* [Source records]
+ + + +
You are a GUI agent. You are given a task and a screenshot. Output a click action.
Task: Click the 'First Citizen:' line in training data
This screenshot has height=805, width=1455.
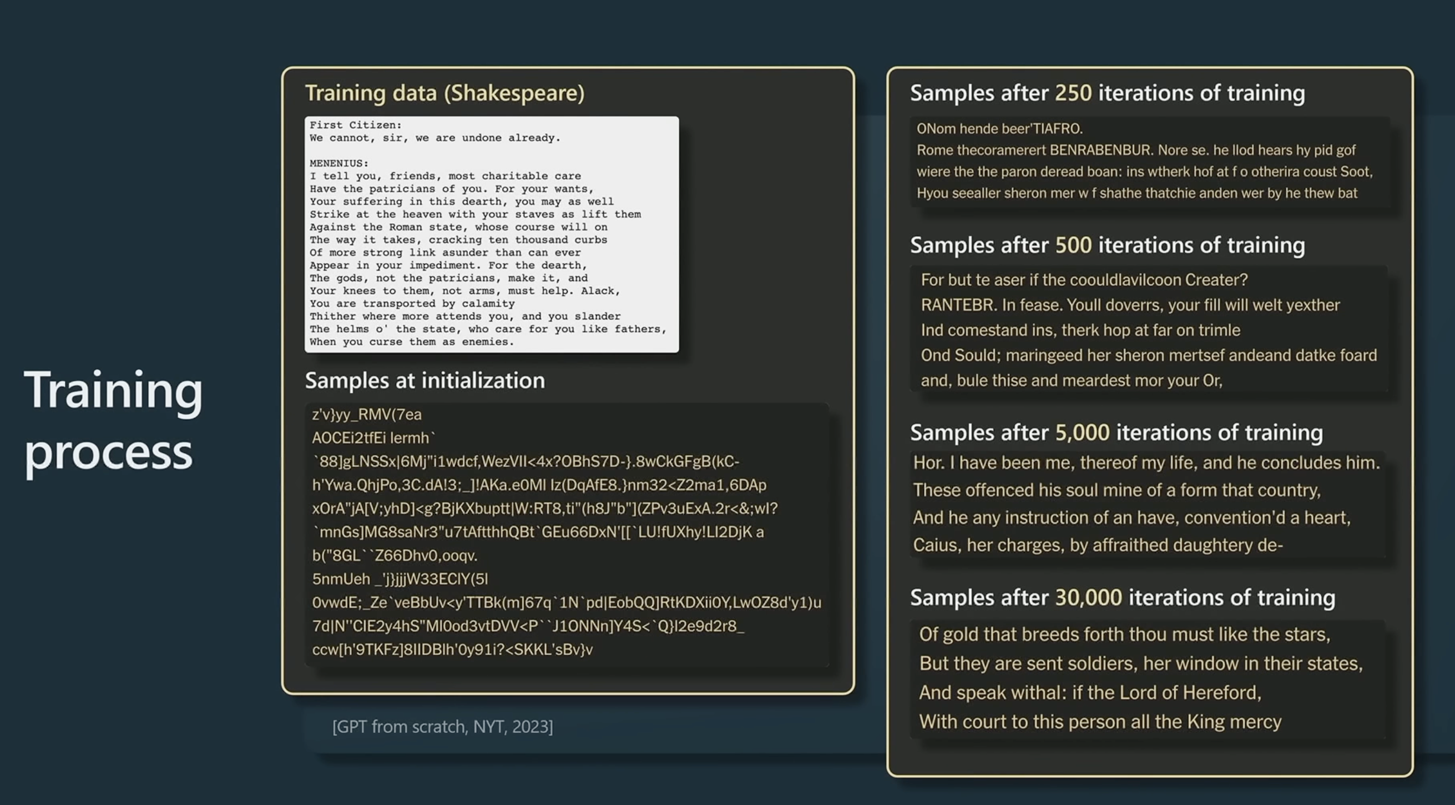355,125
+ + + +
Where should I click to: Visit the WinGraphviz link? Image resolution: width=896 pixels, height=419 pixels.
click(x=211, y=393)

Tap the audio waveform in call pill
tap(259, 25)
+ + + +
* [Work to do] Rewrite as a numbered list the lines from the line containing "Where should I" through the line containing "tap(259, 25)", leaving out any blank lines.

* [The result]
1. Where should I click to: Visit the WinGraphviz link? Image resolution: width=896 pixels, height=419 pixels.
2. click(x=211, y=393)
3. Tap the audio waveform in call pill
4. tap(259, 25)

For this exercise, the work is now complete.